The UK is "riven" as a result of the EU referendum, according to the leader of the country's biggest trade union.
Len McCluskey, general secretary of Unite, is expected to tell the union's policy conference in Brighton: "I can never recall the supreme policy-making body of our union convening in such turbulent times, and with such a weight of responsibility upon its shoulders."
Jobs were in jeopardy, and long-established rights could be under threat, he will warn.
"We must condemn with all the force we can muster the disgusting upsurge of racist attacks on migrants and black Britons alike undertaken by racists emboldened by the referendum result."

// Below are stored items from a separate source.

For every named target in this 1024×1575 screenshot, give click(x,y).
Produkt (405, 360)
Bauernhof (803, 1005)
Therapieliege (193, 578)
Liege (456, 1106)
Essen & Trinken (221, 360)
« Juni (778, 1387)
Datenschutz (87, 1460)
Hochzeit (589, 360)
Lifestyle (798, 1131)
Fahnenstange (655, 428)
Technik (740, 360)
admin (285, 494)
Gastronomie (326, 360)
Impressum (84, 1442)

Mr McCluskey will address the split in the Labour Party, saying the movement was divided - "bitterly and unnecessarily".
Mr McCluskey has been trying to heal the rift between Labour MPs and leader Jeremy Corbyn.

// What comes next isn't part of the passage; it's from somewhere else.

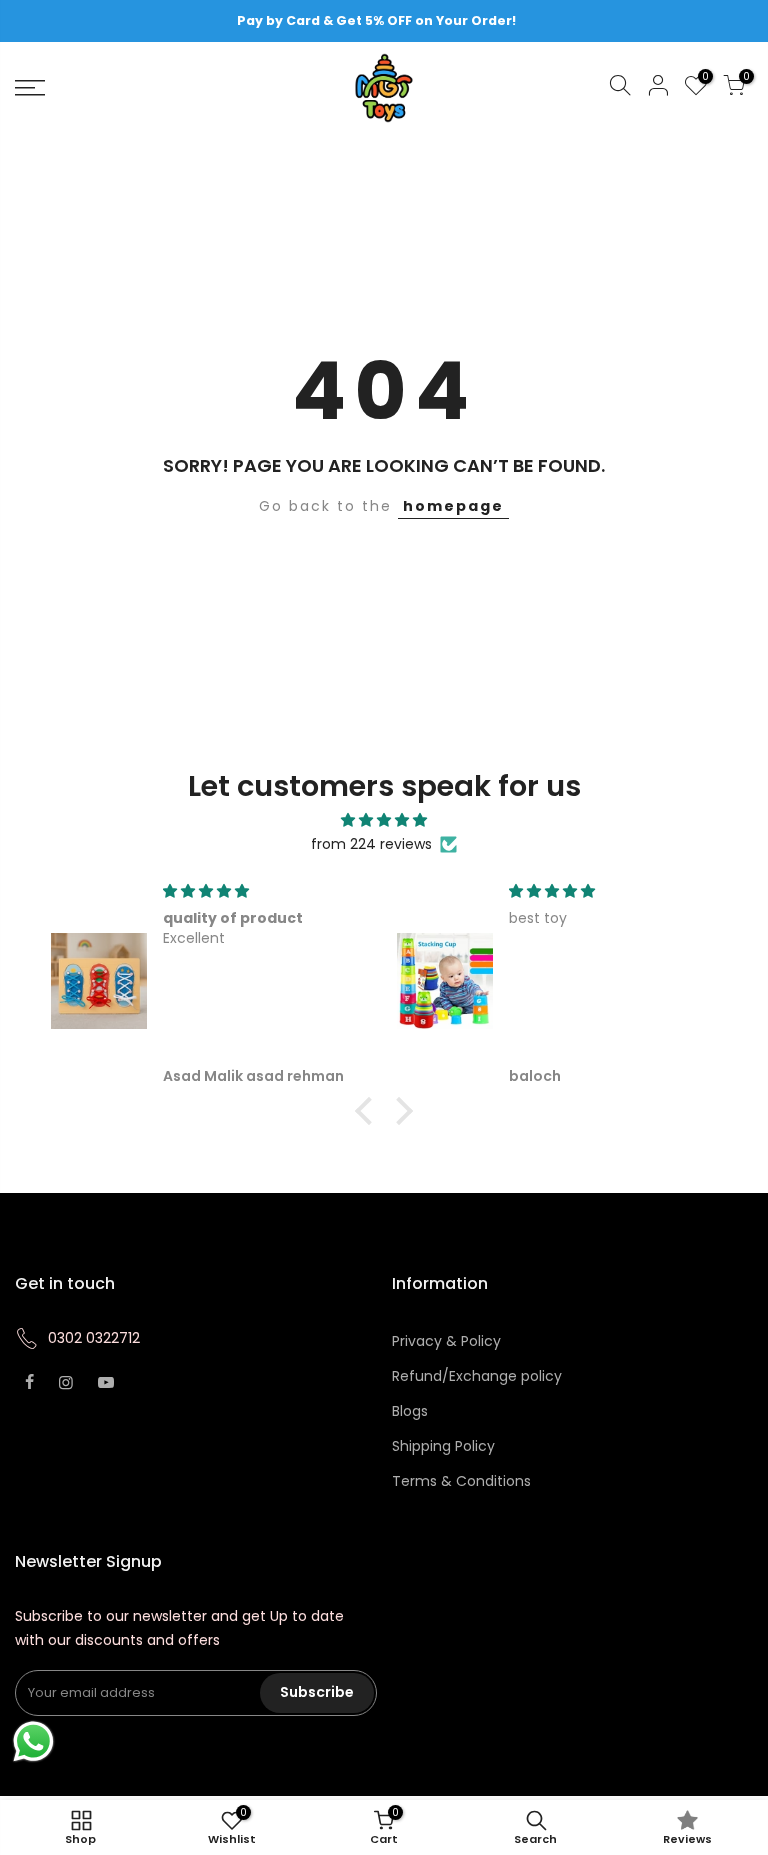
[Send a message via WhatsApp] (33, 1741)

But a planned meeting in Brighton on Sunday between union leaders and Labour figures was called off by deputy leader Tom Watson.
Mr McCluskey issued a hard hitting statement which said: "When the possibility of a workable plan had never seemed closer, Tom Watson's actions can only look like an act of sabotage fraught with peril for the future of the Labour Party."
The Unite leader will hit out at the Government for passing the controversial Trade Union Act, which places fresh restrictions on union strike ballots.
He will say: "They are not attacking us because we are weak, but because we are still too strong for their liking. There is a trend in Toryism which will never rest until free trade unionism is virtually destroyed in our country.
"The Trade Union Bill pandered to these worst instincts. There was absolutely no public clamour for the Bill, which simply threw together the anti-union wish list of every adolescent Thatcherite on secondment to a right-wing think tank."